Ask any parent and they will probably remember the first pet that they owned while growing up. They will also probably see the ownership of a pet as a signal of a child beginning to understand the enjoyment that comes from caring for an animal and the responsibility that comes with doing things with a pet to ensure that it is cared for, kept healthy and fun times shared. A pet could be a dog or cat, ferret, rabbit or other animal. The benefits of a pet to a child’s development include an improvement to physical and mental wellbeing, social interaction, cognitive function and emotional wellbeing.
Pets Improve a Child’s Physical Wellbeing
A pet such as a dog encourages a child to run and develop their motor skills. Throwing toys for a dog to fetch or talking a dog for a walk will encourage a child to exercise. With issues of increasing levels of obesity in young people, having an active life from a young age can encourage them to maintain a level of exercise as they grow older that makes them feel healthy. Playing games with a pet dog will encourage your children to get outside and ignore more sedentary living.
Pets Help Children Emotionally Develop
Many parents will testify to the growth in a child’s emotional state with regards to responsibility and self-esteem when their children have a pet to look after. The interaction between children and their pets will be dependent upon the age of the children and how much of their pet care they undertake. The older they are and the more responsibility they are given allow children to understand the role of personal responsibility and pets can encourage learning about care, life, nutrition and at times, also about the role of death and loss.
The age of the child will determine what you can allow them to do with their pets. Do not expect a very young child to be able to do everything for themselves; they will need help and guidance to understand why it is important to do what they are doing. A young child can pour food into a dish. Older children may be able to begin taking their pet dog for a walk, while teenage children will be able to be responsible for all aspects of a pet’s care. It is important that the chores associated with keeping a pet are not overbearing on the child, as you do not want to risk the child resenting owning a pet.
Pets Help Children to Socialise
Children will be more social towards other children when they are engaging with a pet. If your child is particularly introverted, then a pet can encourage them to be more outgoing. As children interact with the pet and other children, new friendships can be forged. Children will enjoy playing outside with their pet. Pets are very accepting of their owners, unlike people who can form views very quickly and treat others differently depending on their likes and dislikes, abilities or disabilities. Children who have social issues can soon develop into a more extroverted individual with the help of a pet and encourage them to see the world differently.
Pets Help With Your Children’s Cognitive
Your children’s cognitive development will be expanded as they become more interested in a particular pet or range of pets. It is important to feed your child’s desire to learn more about their pet or take part in programmes that they can share with their pet. For example, if your child has responsibility for a pet dog, then they should attend training classes so that your child’s cognitive development is expressed through continuous learning opportunities. Encourage children to attend the vet appointments to see other aspects of pet care so that they can see what happens.

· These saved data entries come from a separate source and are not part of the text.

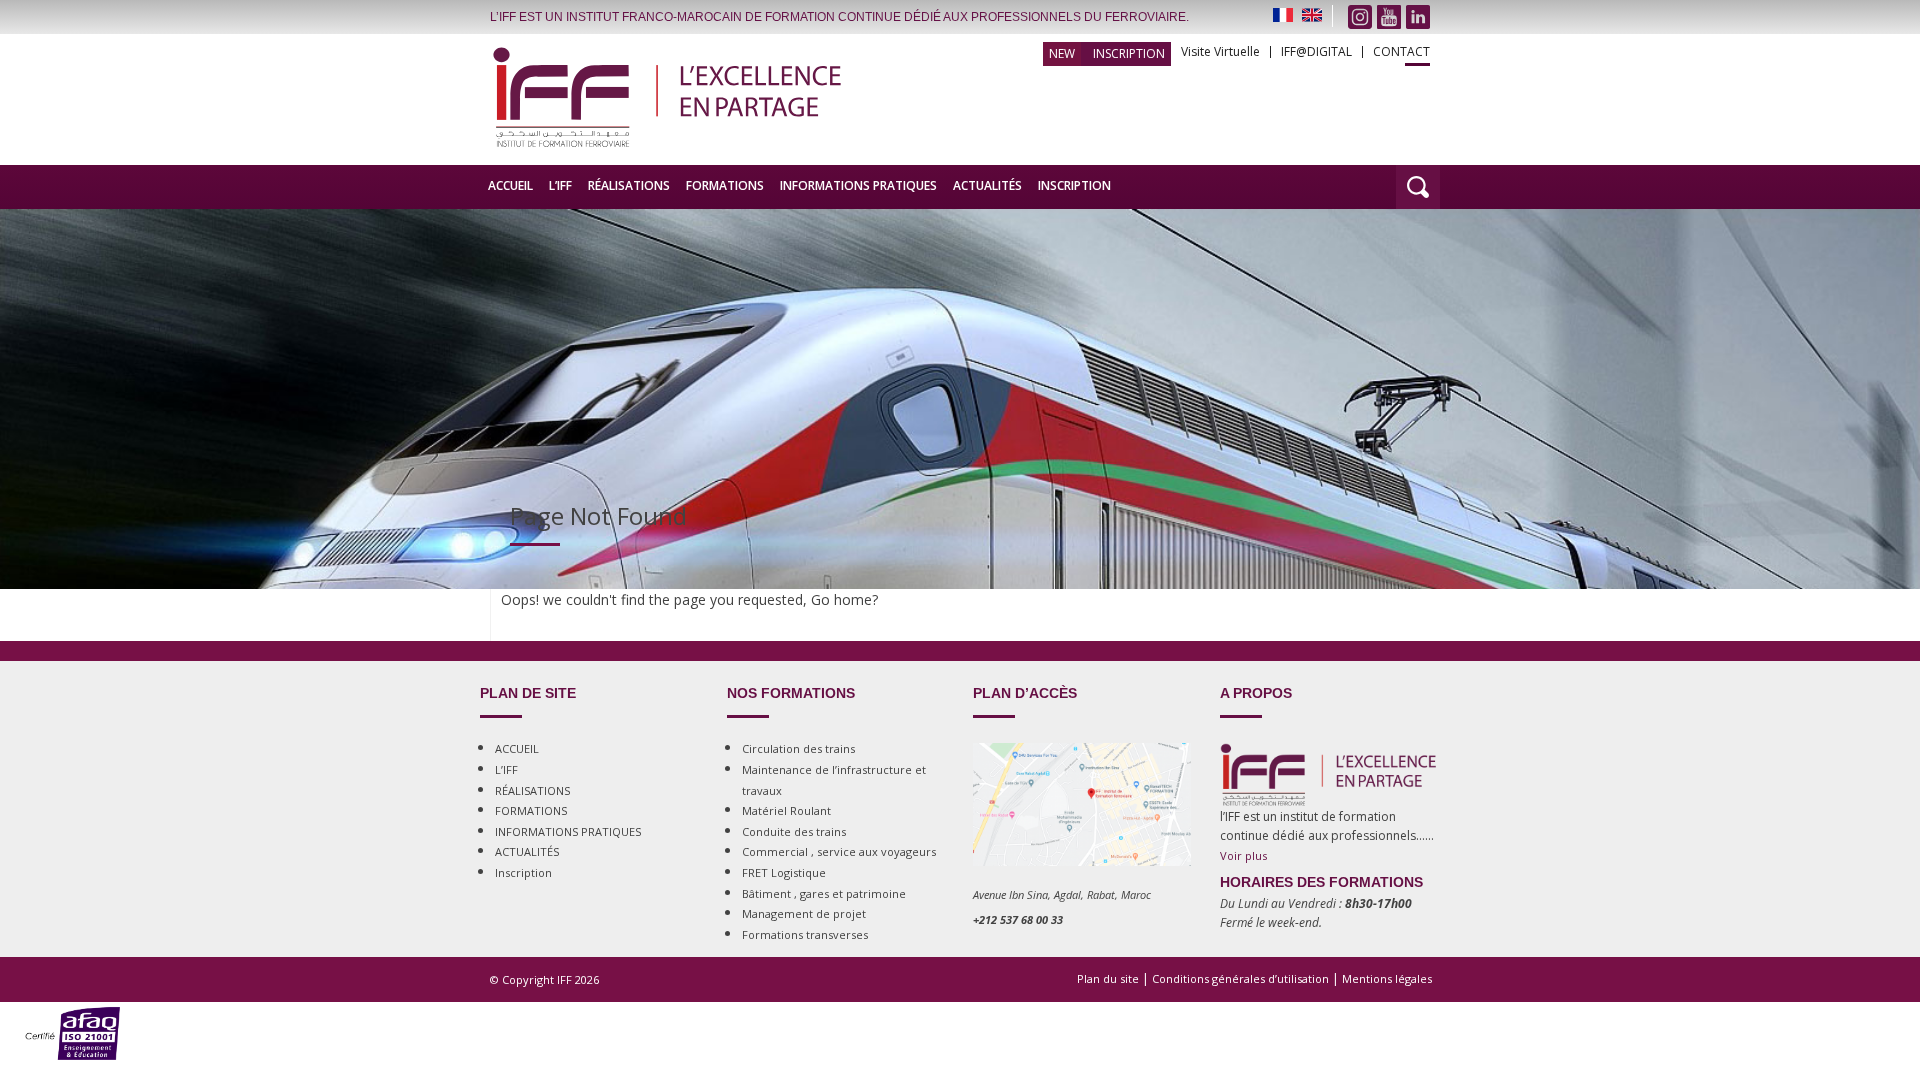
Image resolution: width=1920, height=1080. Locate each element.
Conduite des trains (794, 831)
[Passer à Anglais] (1312, 15)
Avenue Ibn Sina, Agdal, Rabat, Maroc (1062, 894)
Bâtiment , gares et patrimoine (824, 893)
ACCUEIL (510, 185)
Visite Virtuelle (1220, 52)
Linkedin (1418, 17)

It is also possible to use the internet to learn more about a particular pet. A child should always be supervised when using the internet so that they can find out more about what their pet requires to be healthy and content. Some pets have specific needs that need to be compatible with your child’s lifestyle and where you live.
Ensure Your Pets and Children are Safe
It is always advisable to supervise a child when they interact with a pet. This is to ensure that both the pet and child are kept safe and that it is easy to deal with situations before either could be hurt. If your child’s pet is a rabbit or smaller pet that could be easily hurt if mishandled, then it is wise to watch how your child picks up the pet so that it is not hurt by being accidentally dropped or squeezed.
Pets are Special in Children’s Therapy
The bond between us and animals can be seen when pets are used in therapy sessions to comfort those who are ill or recuperating from operations or are perhaps chronically or terminally ill. Pets are easily trusted by children and children can form an unbreakable bond with a pet. Sometimes a child will trust pets before they will trust people.
Children who have suffered abuse can find a relationship involving a pet particularly rewarding to help them cope with their emotional trauma. Other children who are expressing particular poor forms of behaviour can become much different as a result of owning a pet. Children can begin to form trusting relationships and confide in pets that will make it more comfortable for them to trust other people involving in their care and wellbeing.
Pets Need Commitment
Remember that bringing a pet home and introducing them to your family and other pets should not be taken lightly. Think carefully about animal welfare and that the adult members of the household will be those who will be ultimately responsible for housing, feeding and looking after the new pet. Assuming the pet choice has been carefully considered, and then the new addition to the household is likely to be one that will bring much enjoyment to everyone for many years.